India, Pakistan, USA

The trip by Imran Khan, Pakistan's legendary cricketer-turned-politician, to the USA and his talks with Donald Trump signify one important fact concerning this subcontinent, which is that both Indian and Pakistani governments are unable to shake off their legacy of bowing down to the USA, which, right now, cannot be called the lone superpower, but one of the big powers. It is also interesting that some persons living in the USA and hailing from Baluchistan have demonstrated on the occasion of the former cricketer's visit to the USA in his capacity as the Prime Minister. This has highlighted, in however small a measure, the stark reality of the Baluch question, which successive governments of Pakistan have tried to solve by means of coercion. It may be recalled that during the cricket world cup, questions of 'justice for Baluchistan' and 'justice for Kashmir' were raised through two small planes that flew in the sky of Birmingham.

In dealing with the question of Baluchs and Kashmiris, both governments of this subcontinent are guilty of resorting to coercive methods instead of trying to assess the minds of people and paying heed to their legitimate aspirations.

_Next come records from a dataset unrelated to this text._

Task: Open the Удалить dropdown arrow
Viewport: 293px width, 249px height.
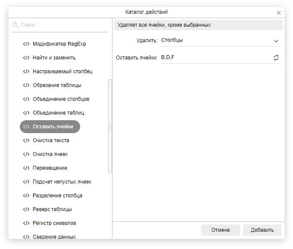Action: (x=276, y=41)
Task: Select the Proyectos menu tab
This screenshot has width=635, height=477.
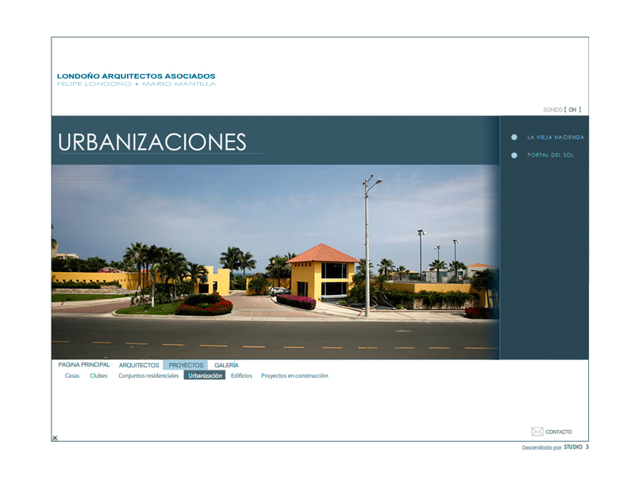Action: click(x=186, y=365)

And none can afford to incur the wrath of the USA on any point. A nation that oppresses another can never be independent-- this prophetic statement by Karl Marx seems to have been borne out with uncanny accuracy. India and Pakistan can ill-afford to do what Cuba, North Korea and even Iran can. The latter countries have shown that they can defy the USA and they are precisely doing so, although much can be said about their management of their respective economies and societies. North Korea has forced, through the warning of Mutually Assured Destruction, Donald Trump to give up his belligerent posture and enter into talks. Cuba too has forced the US administration to mellow down despite economic sanctions. But the government of India has been trying to mollify the USA on the issue of oil import and many other subjects. A careful perusal of the nature of joint Indo-US military exercises should be enough to prove this point.

The Modi government is an wilful ally of the USA in the latter's strategy of containing China and not so long ago, its army chief boasted of the Indian army's capacity to 'take on both China and Pakistan at the same time' and the people owing allegiance to the Sangh Parivar went to the extent of claiming that they could even take Beijing swiftly if they so desired. The recent developments in Bhutan in the wake of the Doclam episode have shown that all these were empty, boastful talks. This is further shown by the Modi government's frantic attempts to have the USA on its side in its tussles with China. Why is this craze for US patronage? Is subservience to the US-Israel axis a better option than settlement of disputes with China? A hidden motive might be the desire to take advantage of the USA's trade war with China, because the volume of Chinese goods regularly entering the US market must go down discernibly owing to this trade war. It is possible that the principal economic patrons of Narendra Modi, namely the big corporate bourgeoisie of India, are aspiring to capture the US market hitherto occupied by China-made products. But do the Indian big bourgeoisie have the technological capability to do so? Can they replace the Chinese in the vast US market by producing the goods that the Chinese used to export to the USA? The answer must be in the negative. It is unlikely that the Chinese economy will suffer much owing to the trade war, because they are long-term strategists and are penetrating various regions of Africa and Asia along with trying to expand the domestic market.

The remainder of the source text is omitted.